As Lindsay describes in her Saturday Night Jukebox entry, the Moon, formed by a chance collision between a Mars sized object and the Earth (what are the odds of that? - in the vastness of space!), exerts a gravitational pull that keeps the Earth spinning at the right angle and stability for complex life to have arisen.
A few other unlikely factors had to be in place for the emergence of life, and of human beings.
-We're within the small range of distance from the Sun for habitability. Five percent closer or fifteen percent further out and forget it.
-The Sun is big enough to radiate energy, but isn't one of the more common kinds of much larger star, which burns itself out comparatively quickly.
-The Earth's molten core created "outgassing" which helped form the atmosphere, which is kind of important to those of us who breathe, and provides the magnetic field that protects us from cosmic radiation.
-The planet's molten core is the reason we have plate tectonics, and therefore, mountains, hills and land above the surface of the ocean. If not for that, every inch of the planet would be submerged at a depth of four kilometres.
-We have the right chemical elements in the right amounts and proportions.
-The dinosaurs were wiped out by a meteor after roughly 100 million years as top species. If not for that extremely unlikely event, mammals probably wouldn't have evolved past forms that were too small to qualify as T-Rex chow.

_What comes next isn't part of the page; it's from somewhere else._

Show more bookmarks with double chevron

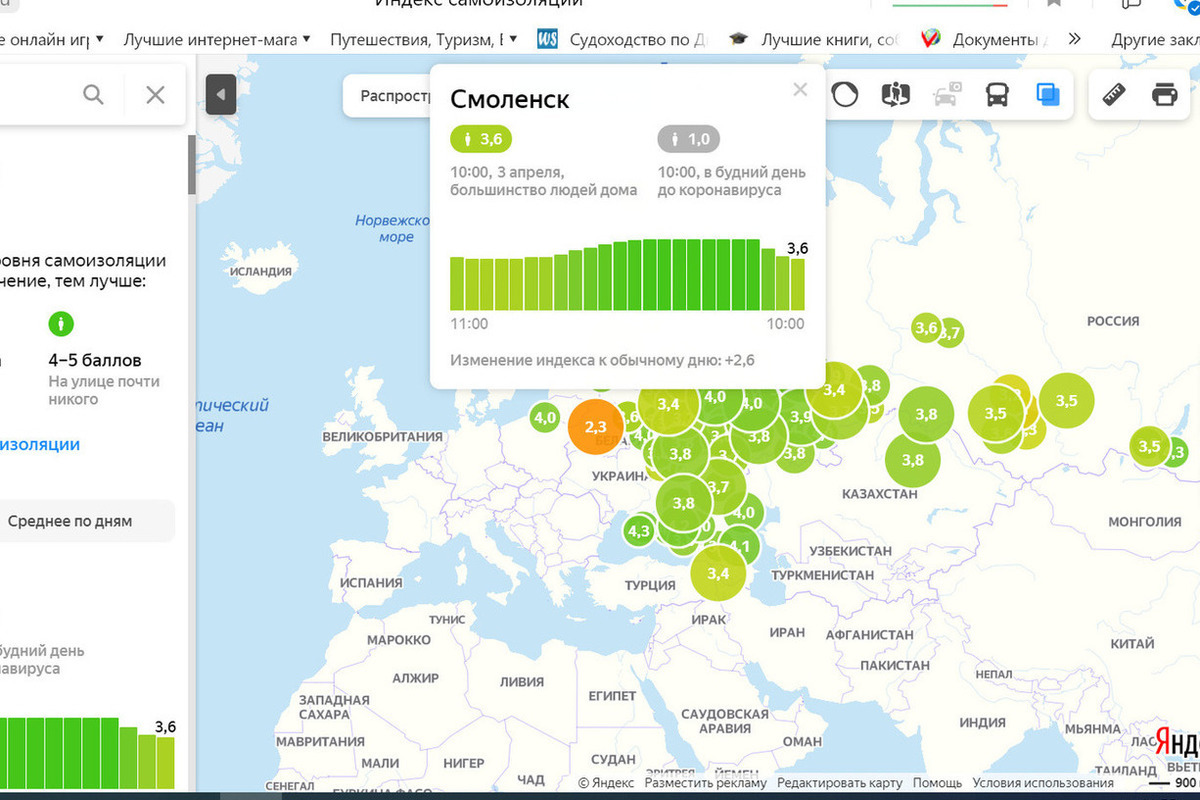1074,40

As if that confluence of improbable circumstances isn't fortuitous enough, consider the odds of you yourself being here. As Bill Bryson puts it in A Short History of Nearly Everything - his endlessly entertaining and informative overview of the natural sciences from which the facts in this article are drawn:
Not only have you been lucky enough to be attached since time immemorial to a favoured evolutionary line, but you have also been extremely - make that miraculously - fortunate in your personal ancestry. Consider the fact that for 3.8 billion years, a period of time older than the Earth's mountains and rivers and oceans, every one of your forebears on both sides has been attractive enough to find a mate, healthy enough to reproduce, and sufficiently blessed by fate and circumstances to live long enough to do so. Not one of your pertinent ancestors was squashed, devoured, starved, stranded, stuck fast, untimely wounded, or otherwise deflected from its life's quest of delivering a tiny charge of genetic material to the right partner at the right moment in order to perpetuate the only possible sequence of hereditary combinations that would result - eventually, astoundingly, and all too briefly - in you.
Stack up all of the odds against your existence, and that number would be really big. Tantamount to making a trick pool shot, blindfolded, across a table the size and shape of Saskatchewan. Or of someone on public transit talking loudly on their cell phone and saying something interesting.